**** DATA LISTING
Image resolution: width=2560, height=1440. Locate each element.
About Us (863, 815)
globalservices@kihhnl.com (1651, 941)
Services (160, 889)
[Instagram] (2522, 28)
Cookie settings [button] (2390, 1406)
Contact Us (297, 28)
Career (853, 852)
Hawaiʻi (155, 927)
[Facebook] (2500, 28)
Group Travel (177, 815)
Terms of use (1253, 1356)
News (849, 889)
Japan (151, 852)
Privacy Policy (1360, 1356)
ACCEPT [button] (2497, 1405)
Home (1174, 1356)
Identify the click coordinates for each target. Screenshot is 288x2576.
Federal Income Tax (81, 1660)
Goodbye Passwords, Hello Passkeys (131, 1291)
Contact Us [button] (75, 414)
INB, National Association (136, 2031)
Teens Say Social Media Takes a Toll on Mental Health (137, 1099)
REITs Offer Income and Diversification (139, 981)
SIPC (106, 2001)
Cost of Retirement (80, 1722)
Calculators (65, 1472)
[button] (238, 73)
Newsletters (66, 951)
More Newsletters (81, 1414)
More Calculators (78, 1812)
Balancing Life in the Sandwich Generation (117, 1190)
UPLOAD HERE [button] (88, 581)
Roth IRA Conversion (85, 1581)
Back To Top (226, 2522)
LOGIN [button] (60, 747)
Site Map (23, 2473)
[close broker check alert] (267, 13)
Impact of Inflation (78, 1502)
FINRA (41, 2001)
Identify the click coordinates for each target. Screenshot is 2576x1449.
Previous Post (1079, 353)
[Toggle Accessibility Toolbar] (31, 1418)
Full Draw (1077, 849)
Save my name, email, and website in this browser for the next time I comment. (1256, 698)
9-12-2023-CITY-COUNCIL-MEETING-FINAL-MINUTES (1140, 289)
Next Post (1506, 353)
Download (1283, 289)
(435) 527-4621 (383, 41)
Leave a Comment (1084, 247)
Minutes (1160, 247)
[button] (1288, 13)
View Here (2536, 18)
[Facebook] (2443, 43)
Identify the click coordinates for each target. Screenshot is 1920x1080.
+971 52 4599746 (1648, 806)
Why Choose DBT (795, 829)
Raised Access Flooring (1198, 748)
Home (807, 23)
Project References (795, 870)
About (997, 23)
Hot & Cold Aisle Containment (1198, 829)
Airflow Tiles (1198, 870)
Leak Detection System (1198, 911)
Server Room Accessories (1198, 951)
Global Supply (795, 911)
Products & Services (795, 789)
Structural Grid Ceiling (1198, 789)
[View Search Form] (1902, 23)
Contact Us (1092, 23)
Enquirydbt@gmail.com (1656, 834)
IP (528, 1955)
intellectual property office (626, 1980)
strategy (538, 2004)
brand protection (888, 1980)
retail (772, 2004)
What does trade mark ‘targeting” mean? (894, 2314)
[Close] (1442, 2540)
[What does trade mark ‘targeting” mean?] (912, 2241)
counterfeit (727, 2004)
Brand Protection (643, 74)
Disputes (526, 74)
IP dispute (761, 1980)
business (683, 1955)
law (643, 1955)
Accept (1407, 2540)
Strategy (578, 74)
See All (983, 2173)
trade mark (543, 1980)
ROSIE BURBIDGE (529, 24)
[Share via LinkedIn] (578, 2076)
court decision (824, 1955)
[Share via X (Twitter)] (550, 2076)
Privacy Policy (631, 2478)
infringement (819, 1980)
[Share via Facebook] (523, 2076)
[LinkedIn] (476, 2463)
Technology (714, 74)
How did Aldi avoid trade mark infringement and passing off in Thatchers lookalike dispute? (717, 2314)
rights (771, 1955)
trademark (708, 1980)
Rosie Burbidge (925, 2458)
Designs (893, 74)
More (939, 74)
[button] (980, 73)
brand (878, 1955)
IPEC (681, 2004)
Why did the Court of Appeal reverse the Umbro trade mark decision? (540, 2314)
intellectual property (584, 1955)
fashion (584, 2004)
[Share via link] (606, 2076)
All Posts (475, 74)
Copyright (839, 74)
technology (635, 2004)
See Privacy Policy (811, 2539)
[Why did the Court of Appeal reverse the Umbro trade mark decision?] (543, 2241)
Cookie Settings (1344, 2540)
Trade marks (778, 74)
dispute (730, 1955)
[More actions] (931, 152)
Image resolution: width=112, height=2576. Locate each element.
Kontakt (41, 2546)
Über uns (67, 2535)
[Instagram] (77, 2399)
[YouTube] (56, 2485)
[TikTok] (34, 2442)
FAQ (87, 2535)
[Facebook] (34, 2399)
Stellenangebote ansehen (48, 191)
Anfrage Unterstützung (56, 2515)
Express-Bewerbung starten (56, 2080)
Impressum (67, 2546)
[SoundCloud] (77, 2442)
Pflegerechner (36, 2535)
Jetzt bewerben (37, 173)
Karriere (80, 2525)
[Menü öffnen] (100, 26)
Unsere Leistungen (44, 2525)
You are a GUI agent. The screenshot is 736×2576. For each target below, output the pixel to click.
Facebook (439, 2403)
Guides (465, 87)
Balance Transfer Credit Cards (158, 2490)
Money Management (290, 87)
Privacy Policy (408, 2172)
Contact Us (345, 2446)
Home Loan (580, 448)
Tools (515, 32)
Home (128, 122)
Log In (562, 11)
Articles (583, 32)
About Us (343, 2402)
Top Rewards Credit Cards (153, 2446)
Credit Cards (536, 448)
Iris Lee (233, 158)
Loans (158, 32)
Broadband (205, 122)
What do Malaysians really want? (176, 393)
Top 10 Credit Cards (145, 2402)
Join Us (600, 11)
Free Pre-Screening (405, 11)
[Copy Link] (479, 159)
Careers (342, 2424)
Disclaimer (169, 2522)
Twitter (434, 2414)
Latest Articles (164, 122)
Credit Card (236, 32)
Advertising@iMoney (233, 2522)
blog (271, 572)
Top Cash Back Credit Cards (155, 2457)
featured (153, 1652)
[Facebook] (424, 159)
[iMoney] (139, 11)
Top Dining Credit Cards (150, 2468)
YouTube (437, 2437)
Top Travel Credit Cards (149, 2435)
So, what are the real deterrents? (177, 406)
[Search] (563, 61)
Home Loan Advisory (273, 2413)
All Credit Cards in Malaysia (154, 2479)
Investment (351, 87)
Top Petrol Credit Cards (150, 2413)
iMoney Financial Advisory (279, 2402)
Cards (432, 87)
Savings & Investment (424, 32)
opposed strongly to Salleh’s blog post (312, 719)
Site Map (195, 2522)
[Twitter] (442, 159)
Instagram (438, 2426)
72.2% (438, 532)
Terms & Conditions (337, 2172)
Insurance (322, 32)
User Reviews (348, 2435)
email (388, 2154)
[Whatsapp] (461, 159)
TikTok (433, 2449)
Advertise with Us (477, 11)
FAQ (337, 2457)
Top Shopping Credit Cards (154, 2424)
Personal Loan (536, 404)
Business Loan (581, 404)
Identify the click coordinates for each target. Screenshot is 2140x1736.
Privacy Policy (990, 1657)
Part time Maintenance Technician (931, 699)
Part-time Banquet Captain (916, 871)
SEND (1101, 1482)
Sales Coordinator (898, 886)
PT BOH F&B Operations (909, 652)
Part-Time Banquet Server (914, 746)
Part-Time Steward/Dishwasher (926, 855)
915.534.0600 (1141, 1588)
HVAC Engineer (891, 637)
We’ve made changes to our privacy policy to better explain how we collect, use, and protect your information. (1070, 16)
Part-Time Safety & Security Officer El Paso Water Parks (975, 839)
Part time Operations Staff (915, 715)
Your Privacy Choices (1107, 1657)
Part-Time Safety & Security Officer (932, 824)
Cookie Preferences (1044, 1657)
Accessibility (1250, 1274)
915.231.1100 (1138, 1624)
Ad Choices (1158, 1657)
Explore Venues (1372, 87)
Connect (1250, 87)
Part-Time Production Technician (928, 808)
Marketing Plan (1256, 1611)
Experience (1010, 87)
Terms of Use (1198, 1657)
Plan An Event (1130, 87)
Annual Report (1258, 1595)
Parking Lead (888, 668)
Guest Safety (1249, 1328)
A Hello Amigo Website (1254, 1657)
********
Look over the data above and show each line that contains "Hello".

Goodbye Passwords, Hello Passkeys (131, 1291)
A Hello Amigo Website (1254, 1657)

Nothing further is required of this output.